--- Data shown ---
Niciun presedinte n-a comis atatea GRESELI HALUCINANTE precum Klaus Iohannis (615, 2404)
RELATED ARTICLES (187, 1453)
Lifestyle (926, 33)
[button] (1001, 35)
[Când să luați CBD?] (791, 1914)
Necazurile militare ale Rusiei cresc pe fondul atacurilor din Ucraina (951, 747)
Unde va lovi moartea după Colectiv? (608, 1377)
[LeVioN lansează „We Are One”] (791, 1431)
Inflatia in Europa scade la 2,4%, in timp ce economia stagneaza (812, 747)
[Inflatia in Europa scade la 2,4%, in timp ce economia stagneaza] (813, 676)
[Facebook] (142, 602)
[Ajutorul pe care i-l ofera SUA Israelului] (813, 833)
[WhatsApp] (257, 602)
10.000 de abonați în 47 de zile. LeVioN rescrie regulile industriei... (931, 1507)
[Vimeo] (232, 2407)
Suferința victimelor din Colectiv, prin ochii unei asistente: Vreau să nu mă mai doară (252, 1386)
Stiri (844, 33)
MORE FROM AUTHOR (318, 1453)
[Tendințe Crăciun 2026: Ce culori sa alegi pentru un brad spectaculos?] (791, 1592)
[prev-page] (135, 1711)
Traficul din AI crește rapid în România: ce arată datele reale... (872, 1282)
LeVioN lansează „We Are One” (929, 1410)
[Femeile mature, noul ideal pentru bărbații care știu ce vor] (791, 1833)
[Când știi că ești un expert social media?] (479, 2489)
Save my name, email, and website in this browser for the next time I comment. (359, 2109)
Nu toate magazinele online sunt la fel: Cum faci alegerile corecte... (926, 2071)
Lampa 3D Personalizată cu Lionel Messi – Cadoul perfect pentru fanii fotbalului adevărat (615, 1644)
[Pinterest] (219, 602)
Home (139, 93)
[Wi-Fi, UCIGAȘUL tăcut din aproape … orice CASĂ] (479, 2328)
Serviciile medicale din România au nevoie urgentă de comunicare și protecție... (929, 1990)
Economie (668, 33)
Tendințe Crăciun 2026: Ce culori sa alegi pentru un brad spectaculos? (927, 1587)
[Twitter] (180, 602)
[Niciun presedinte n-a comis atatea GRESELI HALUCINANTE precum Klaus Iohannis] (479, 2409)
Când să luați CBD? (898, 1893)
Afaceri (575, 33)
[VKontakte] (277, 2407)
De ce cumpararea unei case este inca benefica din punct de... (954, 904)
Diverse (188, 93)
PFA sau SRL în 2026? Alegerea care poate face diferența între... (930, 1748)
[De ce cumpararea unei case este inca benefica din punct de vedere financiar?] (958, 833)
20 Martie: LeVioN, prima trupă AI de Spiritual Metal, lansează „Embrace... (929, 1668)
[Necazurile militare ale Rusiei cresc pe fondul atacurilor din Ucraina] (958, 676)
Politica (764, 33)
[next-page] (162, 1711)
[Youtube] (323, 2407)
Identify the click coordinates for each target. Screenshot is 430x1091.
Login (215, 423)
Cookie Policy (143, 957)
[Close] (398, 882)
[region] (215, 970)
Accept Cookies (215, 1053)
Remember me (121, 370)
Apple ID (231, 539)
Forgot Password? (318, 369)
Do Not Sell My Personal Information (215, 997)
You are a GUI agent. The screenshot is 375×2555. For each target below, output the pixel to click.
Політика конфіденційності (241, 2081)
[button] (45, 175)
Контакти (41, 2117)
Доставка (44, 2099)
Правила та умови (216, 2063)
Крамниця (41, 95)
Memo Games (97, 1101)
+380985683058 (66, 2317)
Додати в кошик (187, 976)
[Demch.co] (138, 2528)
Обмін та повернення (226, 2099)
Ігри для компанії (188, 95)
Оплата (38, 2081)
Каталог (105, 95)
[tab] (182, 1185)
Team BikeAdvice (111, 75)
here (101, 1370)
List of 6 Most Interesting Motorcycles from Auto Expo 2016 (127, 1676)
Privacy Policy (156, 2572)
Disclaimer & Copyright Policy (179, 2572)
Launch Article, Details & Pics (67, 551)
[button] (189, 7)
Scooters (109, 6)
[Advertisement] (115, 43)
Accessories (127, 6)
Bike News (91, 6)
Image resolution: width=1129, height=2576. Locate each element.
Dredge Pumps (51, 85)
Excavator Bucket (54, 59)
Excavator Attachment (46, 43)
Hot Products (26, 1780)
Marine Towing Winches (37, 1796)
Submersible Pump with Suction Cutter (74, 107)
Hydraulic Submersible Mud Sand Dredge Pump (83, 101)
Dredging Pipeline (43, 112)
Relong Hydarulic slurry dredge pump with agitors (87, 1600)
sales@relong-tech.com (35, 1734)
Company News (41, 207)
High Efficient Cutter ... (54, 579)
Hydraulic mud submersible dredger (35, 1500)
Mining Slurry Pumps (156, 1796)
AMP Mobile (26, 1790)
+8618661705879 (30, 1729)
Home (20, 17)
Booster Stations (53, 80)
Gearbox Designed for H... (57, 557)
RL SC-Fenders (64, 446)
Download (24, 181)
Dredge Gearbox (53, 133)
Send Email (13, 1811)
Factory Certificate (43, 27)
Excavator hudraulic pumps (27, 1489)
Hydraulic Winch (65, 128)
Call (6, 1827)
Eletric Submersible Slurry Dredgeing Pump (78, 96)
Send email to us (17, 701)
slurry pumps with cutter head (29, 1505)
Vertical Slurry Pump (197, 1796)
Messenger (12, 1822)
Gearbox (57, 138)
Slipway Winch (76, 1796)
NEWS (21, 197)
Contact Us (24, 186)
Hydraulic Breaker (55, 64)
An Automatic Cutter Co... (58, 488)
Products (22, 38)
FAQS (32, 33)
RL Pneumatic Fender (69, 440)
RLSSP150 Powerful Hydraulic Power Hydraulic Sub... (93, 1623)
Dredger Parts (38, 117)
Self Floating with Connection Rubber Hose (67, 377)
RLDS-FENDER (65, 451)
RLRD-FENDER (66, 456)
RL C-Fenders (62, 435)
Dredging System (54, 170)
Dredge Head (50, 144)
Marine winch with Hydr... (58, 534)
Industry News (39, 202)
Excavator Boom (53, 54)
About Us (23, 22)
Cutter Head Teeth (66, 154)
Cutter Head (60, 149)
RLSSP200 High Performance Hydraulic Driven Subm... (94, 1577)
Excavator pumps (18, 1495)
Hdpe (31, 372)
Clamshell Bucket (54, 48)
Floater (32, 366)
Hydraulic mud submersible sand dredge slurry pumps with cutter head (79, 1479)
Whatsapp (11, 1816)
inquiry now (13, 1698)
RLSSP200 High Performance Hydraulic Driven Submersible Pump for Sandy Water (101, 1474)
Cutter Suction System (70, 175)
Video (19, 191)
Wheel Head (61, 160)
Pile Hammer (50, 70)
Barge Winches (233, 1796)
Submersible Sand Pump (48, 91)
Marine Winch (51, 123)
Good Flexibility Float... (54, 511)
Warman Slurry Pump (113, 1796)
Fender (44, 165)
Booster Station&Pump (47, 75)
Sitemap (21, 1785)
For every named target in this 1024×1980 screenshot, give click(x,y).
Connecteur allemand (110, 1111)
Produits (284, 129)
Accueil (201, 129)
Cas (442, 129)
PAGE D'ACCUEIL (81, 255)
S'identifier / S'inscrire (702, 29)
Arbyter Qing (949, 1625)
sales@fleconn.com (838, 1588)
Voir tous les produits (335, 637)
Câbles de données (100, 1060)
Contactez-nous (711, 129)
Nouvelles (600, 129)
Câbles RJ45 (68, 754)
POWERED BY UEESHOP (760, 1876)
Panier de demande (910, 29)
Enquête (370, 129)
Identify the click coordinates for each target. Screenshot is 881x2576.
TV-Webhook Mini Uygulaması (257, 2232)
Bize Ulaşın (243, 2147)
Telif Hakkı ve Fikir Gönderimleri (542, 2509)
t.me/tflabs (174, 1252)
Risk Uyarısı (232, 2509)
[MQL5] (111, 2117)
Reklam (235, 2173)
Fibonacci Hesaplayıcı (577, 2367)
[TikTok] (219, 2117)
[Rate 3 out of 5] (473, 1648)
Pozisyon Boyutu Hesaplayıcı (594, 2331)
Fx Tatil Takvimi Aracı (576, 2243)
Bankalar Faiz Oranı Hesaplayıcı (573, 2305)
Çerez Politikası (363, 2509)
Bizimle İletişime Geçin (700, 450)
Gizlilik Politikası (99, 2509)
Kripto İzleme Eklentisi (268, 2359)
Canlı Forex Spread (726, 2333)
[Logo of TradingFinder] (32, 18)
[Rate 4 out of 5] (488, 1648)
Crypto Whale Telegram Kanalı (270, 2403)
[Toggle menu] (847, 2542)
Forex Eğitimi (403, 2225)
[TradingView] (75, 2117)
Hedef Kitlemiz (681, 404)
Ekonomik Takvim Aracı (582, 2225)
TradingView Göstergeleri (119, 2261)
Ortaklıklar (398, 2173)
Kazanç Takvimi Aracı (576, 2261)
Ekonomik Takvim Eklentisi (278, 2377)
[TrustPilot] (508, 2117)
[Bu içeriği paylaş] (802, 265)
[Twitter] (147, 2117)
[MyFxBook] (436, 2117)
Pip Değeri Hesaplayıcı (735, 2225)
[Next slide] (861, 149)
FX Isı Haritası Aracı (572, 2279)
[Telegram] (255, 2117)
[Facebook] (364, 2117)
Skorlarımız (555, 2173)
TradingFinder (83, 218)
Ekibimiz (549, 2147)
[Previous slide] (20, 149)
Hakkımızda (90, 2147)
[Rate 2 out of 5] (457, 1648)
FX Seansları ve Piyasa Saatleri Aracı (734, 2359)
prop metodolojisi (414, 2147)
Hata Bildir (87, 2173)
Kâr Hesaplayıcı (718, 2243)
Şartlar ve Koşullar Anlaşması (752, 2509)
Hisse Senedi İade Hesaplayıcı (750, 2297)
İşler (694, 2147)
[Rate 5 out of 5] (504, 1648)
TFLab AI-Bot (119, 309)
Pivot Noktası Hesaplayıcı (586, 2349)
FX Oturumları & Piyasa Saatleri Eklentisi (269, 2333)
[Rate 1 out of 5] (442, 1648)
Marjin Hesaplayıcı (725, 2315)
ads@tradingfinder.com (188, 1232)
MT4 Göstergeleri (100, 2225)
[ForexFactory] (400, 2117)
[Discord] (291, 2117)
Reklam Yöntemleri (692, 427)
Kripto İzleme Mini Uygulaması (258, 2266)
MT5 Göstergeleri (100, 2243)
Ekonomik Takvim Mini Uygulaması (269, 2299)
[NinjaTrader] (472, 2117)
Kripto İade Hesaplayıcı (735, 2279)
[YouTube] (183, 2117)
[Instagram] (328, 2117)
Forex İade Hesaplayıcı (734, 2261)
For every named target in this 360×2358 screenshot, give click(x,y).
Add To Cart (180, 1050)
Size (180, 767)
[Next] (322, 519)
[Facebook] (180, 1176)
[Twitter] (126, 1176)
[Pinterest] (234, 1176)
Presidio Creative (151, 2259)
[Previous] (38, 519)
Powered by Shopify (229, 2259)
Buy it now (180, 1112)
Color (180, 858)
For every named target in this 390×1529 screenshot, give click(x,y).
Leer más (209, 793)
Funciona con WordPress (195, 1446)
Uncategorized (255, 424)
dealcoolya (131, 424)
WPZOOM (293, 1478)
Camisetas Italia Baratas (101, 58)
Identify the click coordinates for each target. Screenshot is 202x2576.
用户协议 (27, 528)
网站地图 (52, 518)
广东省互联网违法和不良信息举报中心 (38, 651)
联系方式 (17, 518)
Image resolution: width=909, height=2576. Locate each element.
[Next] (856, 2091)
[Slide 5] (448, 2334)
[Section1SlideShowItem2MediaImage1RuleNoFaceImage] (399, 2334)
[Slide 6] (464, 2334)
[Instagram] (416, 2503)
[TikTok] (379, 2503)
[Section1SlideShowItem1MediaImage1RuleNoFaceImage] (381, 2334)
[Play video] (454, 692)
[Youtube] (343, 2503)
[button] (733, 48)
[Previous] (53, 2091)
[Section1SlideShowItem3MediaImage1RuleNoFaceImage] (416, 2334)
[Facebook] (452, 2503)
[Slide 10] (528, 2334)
---
» **Requirement**: Once the line with "Marine winch with Hydr... (58, 534)" is found in the records above, print exactly that line and every line after it through the line with "Enquête (370, 129)".

» **Solution below**:
Marine winch with Hydr... (58, 534)
Industry News (39, 202)
Excavator Boom (53, 54)
About Us (23, 22)
Cutter Head Teeth (66, 154)
Cutter Head (60, 149)
RLSSP200 High Performance Hydraulic Driven Subm... (94, 1577)
Excavator pumps (18, 1495)
Hdpe (31, 372)
Clamshell Bucket (54, 48)
Floater (32, 366)
Hydraulic mud submersible sand dredge slurry pumps with cutter head (79, 1479)
Whatsapp (11, 1816)
inquiry now (13, 1698)
RLSSP200 High Performance Hydraulic Driven Submersible Pump for Sandy Water (101, 1474)
Cutter Suction System (70, 175)
Video (19, 191)
Wheel Head (61, 160)
Pile Hammer (50, 70)
Barge Winches (233, 1796)
Submersible Sand Pump (48, 91)
Marine Winch (51, 123)
Good Flexibility Float... (54, 511)
Warman Slurry Pump (113, 1796)
Fender (44, 165)
Booster Station&Pump (47, 75)
Sitemap (21, 1785)
For every named target in this 1024×1980 screenshot, give click(x,y).
Connecteur allemand (110, 1111)
Produits (284, 129)
Accueil (201, 129)
Cas (442, 129)
PAGE D'ACCUEIL (81, 255)
S'identifier / S'inscrire (702, 29)
Arbyter Qing (949, 1625)
sales@fleconn.com (838, 1588)
Voir tous les produits (335, 637)
Câbles de données (100, 1060)
Contactez-nous (711, 129)
Nouvelles (600, 129)
Câbles RJ45 (68, 754)
POWERED BY UEESHOP (760, 1876)
Panier de demande (910, 29)
Enquête (370, 129)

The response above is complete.